A whole lifetime away.

A wide sandy and not-so-clean beach. No one ever really comes to India just for the beaches, I gotta say. Not any more.

But it’s still a beach. There were a few swimmers, I had a dip, but wasn’t inclined to hang around, there was no shade, and I was hungry.

And then I headed towards the big attraction in the town, the Jagannath Mandir.
There were so many interesting things to see on the way, as usual.

Hanuman temple


There’s temples everywhere in this town actually

More beautiful kolams

This puppy was about the size of my foot

Finally found her sibs

Public art in the making






Loads of sweets shops, making traditional Odishan sweets, including khajaa.


Eating one feels like eating a sweet corn chip. All the layers break off.

Cute little fam.

You see the randomest stuff around here.
Nevertheless, Puri is one of the holiest places in India.
Well, not Puri itself, but the Jagannath Mandir, the temple dedicated to Lord Jagannath. The temple is one of the sacred Char Dham in India, which are each situated in four distant corners of the country.
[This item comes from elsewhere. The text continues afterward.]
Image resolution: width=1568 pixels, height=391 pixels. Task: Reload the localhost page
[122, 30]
The four Dham are Badrinath-Kedarnath (north, in the Himalaya), Rameshwaram (south, close to the bottom of Tamil Nadu), Puri (east, here in Odisha state), and Dwarke (west, on the coast of Gujarat).
The thing to do, if you happen to be a Hindu, is to try and visit them all.
So shitloads of pilgrims come here to Puri, every single day, which adds up to millions every year.
But at the time of the Ratha Yatra Festival, those numbers rise exponentially, the place goes nuts, and a million devotees come here, to see the wild procession of the three holy deities, statues of Jagannath, Balabhadra and Subhadra, who are pulled on huge decorative chariots from the Jagannath Mandir, along the wide main avenue of Bada Danda, to Gundicha Mandir, where they reside for a week, and then, after their little holiday, get pulled back home.
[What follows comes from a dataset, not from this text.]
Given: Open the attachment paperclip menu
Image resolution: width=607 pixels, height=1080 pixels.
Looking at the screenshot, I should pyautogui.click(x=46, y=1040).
What the place looks like during the Yatra
Unfortunately for me, because I’m not a Hindu, I’m not actually allowed inside the Jagannath Temple itself. Bummer. It looks super interesting
And it’s pretty much impossible to see what exactly is going on in there, because it’s walled for a huge distance all around, and it’s a long way inside to where the action is.

My first glimpse of Jagannath Mandir


The huge parade boulevarde of Bada Danda.
I was flabbergasted by the fact that the queue railings to get into the temple grounds went for at least a kilometre, with about 10 queues within each section. It gave me an idea of the huge number of people that need to be accommodated at certain times.



There’s so many beautiful temples on that main drag.


Even a mosque. One part of the Ratha Yatra parade involves the chariots stopping to pay respects at a shrine for a great devotee of Jagannath’s, whose father was actually a Mughal. Nice huh.

Looks a bit overblown to me



As opposed to? I guess there are river beaches (but not around here).

Good luck with that

There were five passengers on this one cycle rickshaw.

My driver got a good deal with skinny me, but he still had to walk me up the hill. I know what that feels like, when you can't pedal your loaded bike up a hill and you have to push.



Jhoti chita is a style of traditional Odisha art, and is painted on walls and floors around the place. It’s particularly popular in rural areas, and is quite beautiful.




I have to admit that I didn’t do much for New Year’s Eve. There was the option of going out onto the streets and getting drunk with young Indian guys, none of whom spoke a word of English, and then dancing around with them to some pretty doof-ish Hindi techno. Or having dinner on the beach and then just roaming the streets, and then listening to the fireworks bombs from my guesthouse rooftop. I went for the latter option.
It was beautiful. Chilled and mellow.

There was what looked like a really boring event in here.

Looking for somewhere to go
It was pretty crazy at midnight. It was like yet another bombing raid, there were huge explosions everywhere.
Indians don’t need much of an excuse to make noise and have a party.